There is an interesting class of operations that make sense for arbitrary data structures but do not apply to functions. Examples include equality, searching, updating and mapping. However, the lambda-calculus, being a theory of functions, is unable to handle them in a uniform way. The pattern calculus [1] does so by using constructors to build data structures which are handled by pattern-matching functions. The main goal of this talk is to define sound type derivation rules which are able to reveal the polymorphism of the examples above.
The terms (meta-variables s,t,u) of the pattern calculus are
s,t,u ::= x | λx | a | t u | p→s∧t
where x is a free variable, λx the corresponding binding variable (lambda x), a is a constant (constructor or operator), t u is an application of t to u and p→s∧t is the extension whose pattern is p, whose body is s and whose default is t. Such an extension may be thought of as the addition of a new case or specialisation p→s to the default function t. In the simplest scenario, the type P→S of the specialisation and the type Q->T of the default are the same. More generally, the specialisation may have a specialised type so that
P→S < Q→T.
Specialisation may involve both type variable instantiation (as in parametric polymorphism) and also subtyping. For example, it arises if P→S < Q→T or there is a substitution σ such that P→S = σ(Q→T) or even if P→S < σ(Q→T).

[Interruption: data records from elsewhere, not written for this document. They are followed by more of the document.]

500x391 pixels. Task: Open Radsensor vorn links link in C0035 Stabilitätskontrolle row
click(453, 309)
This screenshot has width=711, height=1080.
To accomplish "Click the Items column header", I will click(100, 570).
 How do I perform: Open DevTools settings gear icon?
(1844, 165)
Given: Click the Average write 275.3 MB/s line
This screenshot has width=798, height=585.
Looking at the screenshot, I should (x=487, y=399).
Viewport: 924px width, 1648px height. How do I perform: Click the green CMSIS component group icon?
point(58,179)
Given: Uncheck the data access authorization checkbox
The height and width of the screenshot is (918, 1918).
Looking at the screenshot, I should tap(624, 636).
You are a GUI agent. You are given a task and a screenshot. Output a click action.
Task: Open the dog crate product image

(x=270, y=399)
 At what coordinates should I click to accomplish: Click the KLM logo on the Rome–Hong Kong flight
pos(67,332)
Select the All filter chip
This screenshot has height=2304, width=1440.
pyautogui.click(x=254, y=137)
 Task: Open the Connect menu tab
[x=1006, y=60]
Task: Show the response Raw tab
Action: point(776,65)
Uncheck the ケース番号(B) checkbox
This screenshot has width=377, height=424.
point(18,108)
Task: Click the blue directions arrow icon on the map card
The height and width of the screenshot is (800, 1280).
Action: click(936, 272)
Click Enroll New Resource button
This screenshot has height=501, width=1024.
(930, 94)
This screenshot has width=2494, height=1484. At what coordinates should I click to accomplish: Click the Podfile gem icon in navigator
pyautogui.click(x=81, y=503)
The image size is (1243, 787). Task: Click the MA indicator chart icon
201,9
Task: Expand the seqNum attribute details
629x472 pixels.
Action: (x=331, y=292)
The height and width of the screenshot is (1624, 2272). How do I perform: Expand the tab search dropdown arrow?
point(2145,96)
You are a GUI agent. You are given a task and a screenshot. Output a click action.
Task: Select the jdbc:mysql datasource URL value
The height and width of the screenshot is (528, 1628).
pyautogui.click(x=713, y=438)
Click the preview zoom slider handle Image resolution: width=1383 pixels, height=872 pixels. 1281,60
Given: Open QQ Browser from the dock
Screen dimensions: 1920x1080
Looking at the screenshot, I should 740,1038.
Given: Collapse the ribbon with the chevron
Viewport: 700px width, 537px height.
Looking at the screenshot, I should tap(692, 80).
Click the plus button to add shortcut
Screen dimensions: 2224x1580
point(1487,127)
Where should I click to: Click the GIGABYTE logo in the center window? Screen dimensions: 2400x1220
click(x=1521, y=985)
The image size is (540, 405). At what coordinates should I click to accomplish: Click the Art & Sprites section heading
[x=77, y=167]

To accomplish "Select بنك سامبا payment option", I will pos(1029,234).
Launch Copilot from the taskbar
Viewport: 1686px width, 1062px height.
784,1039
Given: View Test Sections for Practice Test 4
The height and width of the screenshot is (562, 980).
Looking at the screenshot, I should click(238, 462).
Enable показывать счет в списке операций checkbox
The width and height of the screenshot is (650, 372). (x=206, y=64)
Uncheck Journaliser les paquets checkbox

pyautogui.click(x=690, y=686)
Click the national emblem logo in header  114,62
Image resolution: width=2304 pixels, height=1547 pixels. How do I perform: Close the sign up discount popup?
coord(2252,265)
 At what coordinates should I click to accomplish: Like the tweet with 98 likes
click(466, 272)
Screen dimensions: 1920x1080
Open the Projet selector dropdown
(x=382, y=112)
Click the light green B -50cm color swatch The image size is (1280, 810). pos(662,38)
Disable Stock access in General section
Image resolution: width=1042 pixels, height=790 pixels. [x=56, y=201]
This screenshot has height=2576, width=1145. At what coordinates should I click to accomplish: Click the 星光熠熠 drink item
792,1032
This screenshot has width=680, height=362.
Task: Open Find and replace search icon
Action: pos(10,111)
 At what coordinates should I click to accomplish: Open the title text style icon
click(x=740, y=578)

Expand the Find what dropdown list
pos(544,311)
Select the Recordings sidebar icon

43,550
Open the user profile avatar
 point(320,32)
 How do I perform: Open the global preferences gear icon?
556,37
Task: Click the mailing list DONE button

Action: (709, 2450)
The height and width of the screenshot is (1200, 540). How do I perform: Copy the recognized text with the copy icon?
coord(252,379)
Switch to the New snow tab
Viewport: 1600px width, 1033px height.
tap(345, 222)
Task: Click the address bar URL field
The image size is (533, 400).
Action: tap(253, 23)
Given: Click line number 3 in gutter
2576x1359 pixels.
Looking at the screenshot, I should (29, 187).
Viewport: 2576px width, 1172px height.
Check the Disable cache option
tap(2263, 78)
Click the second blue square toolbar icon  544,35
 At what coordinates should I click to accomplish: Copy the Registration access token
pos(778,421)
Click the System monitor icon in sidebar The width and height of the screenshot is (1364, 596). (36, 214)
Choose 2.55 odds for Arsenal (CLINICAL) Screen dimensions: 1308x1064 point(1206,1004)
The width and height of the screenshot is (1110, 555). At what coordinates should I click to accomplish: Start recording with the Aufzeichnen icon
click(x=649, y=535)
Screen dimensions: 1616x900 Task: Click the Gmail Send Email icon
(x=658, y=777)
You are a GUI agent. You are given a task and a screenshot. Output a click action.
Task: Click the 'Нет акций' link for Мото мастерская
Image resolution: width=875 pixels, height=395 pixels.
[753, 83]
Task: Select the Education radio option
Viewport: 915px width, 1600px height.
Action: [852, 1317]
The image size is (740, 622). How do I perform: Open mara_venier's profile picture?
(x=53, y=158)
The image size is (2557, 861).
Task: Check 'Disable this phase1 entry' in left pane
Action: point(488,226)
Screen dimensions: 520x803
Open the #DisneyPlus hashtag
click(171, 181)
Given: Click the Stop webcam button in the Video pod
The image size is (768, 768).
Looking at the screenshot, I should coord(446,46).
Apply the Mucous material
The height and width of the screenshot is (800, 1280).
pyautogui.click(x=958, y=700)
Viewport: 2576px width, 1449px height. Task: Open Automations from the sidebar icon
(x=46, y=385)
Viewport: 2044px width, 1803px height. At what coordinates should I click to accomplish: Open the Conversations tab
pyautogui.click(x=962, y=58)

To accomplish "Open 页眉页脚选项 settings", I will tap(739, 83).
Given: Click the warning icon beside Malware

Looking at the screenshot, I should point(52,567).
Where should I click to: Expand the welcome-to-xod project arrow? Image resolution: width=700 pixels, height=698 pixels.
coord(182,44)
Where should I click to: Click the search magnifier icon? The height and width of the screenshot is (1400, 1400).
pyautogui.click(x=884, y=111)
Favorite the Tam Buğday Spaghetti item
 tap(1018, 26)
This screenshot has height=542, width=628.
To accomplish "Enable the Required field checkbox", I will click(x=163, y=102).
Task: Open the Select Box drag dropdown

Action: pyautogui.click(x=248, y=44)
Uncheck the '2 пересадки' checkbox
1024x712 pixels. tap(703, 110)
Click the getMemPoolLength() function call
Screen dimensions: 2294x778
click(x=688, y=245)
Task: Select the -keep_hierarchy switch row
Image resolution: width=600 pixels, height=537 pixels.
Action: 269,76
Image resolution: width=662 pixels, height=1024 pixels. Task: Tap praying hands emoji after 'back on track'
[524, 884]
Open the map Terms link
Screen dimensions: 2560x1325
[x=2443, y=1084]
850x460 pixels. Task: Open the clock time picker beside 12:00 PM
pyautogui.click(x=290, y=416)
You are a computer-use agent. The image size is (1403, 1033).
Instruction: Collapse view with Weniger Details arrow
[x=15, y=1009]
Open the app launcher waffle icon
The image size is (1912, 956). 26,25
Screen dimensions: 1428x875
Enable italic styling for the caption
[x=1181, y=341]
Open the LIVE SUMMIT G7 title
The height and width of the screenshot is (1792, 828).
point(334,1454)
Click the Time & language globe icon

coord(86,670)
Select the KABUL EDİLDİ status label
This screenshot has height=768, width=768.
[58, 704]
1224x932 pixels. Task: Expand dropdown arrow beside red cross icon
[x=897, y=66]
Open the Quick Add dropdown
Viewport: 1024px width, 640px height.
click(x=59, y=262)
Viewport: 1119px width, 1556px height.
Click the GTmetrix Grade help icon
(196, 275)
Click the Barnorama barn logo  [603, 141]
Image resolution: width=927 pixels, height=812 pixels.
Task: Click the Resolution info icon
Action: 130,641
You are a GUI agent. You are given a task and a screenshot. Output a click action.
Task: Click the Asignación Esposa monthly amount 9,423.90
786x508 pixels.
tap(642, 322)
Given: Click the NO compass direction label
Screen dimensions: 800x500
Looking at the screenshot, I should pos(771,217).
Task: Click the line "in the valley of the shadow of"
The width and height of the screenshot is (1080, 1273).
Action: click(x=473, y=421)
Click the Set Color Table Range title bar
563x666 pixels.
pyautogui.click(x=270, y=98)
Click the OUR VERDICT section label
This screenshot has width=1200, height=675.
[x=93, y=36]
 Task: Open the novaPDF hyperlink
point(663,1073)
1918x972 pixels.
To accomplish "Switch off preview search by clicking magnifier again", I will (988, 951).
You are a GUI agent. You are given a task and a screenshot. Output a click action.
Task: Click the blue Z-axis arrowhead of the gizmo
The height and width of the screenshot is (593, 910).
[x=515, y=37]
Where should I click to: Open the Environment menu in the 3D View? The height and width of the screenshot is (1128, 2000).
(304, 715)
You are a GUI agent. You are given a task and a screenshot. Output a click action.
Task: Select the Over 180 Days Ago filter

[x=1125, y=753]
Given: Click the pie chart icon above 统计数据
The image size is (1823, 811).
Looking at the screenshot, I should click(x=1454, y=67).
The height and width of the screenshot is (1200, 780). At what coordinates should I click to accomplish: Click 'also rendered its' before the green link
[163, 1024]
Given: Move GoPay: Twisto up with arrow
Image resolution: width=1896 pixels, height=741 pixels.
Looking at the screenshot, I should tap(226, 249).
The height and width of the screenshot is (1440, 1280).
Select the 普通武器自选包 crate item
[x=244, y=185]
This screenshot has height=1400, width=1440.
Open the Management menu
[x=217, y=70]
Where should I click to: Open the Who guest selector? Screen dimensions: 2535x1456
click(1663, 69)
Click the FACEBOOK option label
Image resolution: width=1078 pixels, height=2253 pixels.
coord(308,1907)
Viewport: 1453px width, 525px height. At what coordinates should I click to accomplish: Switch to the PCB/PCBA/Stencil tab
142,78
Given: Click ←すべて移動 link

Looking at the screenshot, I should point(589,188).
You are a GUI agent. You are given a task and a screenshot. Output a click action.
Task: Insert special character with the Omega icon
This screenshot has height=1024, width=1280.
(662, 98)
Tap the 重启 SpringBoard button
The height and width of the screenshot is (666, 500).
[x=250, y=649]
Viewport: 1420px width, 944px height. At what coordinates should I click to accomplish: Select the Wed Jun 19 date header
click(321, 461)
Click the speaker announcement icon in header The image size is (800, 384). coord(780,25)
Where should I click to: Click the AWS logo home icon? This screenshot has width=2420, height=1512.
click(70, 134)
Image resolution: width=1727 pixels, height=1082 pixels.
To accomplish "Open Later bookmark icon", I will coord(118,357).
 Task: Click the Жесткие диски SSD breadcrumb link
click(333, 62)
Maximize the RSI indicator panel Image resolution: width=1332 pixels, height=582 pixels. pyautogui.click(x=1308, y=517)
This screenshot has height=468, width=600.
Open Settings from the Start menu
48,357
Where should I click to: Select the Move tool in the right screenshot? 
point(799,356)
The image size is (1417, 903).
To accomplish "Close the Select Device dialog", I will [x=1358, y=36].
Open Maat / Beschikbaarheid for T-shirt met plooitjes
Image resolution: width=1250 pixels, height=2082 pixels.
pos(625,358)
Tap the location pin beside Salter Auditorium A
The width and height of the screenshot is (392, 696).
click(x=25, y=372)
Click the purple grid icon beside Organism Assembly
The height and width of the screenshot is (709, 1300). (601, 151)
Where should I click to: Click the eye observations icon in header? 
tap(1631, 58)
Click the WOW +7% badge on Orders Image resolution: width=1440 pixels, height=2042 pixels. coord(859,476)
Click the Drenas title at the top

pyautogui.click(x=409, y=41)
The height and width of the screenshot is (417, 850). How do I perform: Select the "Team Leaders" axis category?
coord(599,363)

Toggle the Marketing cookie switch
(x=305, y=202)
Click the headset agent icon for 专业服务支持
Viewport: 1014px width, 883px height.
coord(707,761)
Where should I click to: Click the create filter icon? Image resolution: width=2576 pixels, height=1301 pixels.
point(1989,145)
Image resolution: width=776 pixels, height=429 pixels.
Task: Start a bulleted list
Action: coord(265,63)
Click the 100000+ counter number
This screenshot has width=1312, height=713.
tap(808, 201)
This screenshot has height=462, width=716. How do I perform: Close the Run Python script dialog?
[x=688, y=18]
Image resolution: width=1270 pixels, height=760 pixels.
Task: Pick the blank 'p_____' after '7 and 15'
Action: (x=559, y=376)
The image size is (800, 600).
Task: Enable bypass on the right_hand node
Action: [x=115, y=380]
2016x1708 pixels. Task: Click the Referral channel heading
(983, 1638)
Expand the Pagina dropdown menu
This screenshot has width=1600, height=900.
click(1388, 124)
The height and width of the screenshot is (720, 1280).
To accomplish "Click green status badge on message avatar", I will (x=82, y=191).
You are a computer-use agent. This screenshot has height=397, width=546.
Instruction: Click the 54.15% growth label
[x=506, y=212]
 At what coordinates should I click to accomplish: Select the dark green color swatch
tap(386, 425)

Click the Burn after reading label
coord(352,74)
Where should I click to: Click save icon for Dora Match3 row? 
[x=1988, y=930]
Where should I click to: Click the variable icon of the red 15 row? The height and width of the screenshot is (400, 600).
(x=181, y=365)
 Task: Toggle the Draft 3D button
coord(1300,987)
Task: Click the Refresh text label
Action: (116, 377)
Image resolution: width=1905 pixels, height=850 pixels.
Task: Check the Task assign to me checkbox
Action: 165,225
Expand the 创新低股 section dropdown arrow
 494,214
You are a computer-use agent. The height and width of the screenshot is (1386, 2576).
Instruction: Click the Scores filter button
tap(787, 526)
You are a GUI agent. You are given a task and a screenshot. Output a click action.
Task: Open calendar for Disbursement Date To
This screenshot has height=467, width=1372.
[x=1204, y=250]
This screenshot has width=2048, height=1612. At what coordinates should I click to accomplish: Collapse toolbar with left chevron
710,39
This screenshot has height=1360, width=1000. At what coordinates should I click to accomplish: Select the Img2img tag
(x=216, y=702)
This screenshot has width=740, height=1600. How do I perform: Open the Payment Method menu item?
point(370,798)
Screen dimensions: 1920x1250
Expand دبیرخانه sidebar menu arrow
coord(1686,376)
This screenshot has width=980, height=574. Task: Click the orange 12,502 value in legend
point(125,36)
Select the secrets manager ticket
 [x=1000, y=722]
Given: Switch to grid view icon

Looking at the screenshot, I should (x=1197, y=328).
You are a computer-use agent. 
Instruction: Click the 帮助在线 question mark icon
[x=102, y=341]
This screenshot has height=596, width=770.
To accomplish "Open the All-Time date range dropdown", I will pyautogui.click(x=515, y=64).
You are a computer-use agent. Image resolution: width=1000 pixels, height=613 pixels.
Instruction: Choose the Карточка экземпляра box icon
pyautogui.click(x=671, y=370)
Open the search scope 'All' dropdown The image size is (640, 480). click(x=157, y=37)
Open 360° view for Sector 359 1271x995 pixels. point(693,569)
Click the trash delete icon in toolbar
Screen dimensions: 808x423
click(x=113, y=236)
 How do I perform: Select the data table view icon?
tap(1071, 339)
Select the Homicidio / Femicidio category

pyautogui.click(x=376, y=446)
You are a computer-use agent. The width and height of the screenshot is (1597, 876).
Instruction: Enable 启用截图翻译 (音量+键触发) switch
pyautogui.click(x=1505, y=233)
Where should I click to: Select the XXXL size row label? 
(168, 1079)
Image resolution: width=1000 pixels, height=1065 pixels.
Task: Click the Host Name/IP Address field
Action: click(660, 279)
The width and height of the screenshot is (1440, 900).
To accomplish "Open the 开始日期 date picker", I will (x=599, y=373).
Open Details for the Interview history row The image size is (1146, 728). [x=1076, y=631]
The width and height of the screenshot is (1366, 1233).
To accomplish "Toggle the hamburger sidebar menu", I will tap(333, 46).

Type specialisation allows the constructor calculus (a fragment of the pattern calculus) to support both data polymorphism (a.k.a. parametric polymorphism) and inclusion polymorphism. By allowing patterns of the form λx λy which are able to match any compound data structure, the static pattern calculus is able to support the path polymorphism used to define equality (by traversing all paths through compound structures). By allowing free variables in patterns, as in λy, the dynamic pattern calculus is able to support the pattern polymorphism used to manipulate data within unknown structures, e.g. as defined by XML schema. If there is time, I will revisit a fifth form of polymorphism, structure polymorphism used to support examples such as mapping and folding.